Assigned task
Copy the entries exactly. Leave nothing out and add nothing.

(Data records Opens)

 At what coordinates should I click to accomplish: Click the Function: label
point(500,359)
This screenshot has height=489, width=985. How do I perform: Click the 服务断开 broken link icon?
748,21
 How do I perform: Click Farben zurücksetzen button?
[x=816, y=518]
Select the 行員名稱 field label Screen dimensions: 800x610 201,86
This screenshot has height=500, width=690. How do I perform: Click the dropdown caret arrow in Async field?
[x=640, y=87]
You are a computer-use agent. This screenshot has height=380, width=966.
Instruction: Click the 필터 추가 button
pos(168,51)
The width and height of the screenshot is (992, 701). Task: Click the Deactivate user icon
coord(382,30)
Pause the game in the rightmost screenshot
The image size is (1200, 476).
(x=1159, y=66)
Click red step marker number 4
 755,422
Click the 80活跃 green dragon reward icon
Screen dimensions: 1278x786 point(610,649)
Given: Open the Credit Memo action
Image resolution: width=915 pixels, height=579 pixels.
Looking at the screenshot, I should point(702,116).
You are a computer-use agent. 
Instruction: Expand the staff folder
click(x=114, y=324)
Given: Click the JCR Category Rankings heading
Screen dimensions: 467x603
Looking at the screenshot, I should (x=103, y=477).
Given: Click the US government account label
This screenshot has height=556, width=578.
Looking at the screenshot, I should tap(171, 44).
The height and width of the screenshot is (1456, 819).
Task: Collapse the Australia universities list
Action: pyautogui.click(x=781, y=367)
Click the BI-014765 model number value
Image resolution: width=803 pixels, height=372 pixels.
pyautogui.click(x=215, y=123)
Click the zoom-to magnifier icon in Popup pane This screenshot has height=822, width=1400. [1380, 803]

(Data records Closes)

Solution
 At what coordinates should I click to accomplish: Click the Function: label
point(500,359)
This screenshot has height=489, width=985. How do I perform: Click the 服务断开 broken link icon?
748,21
 How do I perform: Click Farben zurücksetzen button?
[x=816, y=518]
Select the 行員名稱 field label Screen dimensions: 800x610 201,86
This screenshot has height=500, width=690. How do I perform: Click the dropdown caret arrow in Async field?
[x=640, y=87]
You are a computer-use agent. This screenshot has height=380, width=966.
Instruction: Click the 필터 추가 button
pos(168,51)
The width and height of the screenshot is (992, 701). Task: Click the Deactivate user icon
coord(382,30)
Pause the game in the rightmost screenshot
The image size is (1200, 476).
(x=1159, y=66)
Click red step marker number 4
 755,422
Click the 80活跃 green dragon reward icon
Screen dimensions: 1278x786 point(610,649)
Given: Open the Credit Memo action
Image resolution: width=915 pixels, height=579 pixels.
Looking at the screenshot, I should point(702,116).
You are a computer-use agent. 
Instruction: Expand the staff folder
click(x=114, y=324)
Given: Click the JCR Category Rankings heading
Screen dimensions: 467x603
Looking at the screenshot, I should (x=103, y=477).
Given: Click the US government account label
This screenshot has height=556, width=578.
Looking at the screenshot, I should tap(171, 44).
The height and width of the screenshot is (1456, 819).
Task: Collapse the Australia universities list
Action: pyautogui.click(x=781, y=367)
Click the BI-014765 model number value
Image resolution: width=803 pixels, height=372 pixels.
pyautogui.click(x=215, y=123)
Click the zoom-to magnifier icon in Popup pane This screenshot has height=822, width=1400. [1380, 803]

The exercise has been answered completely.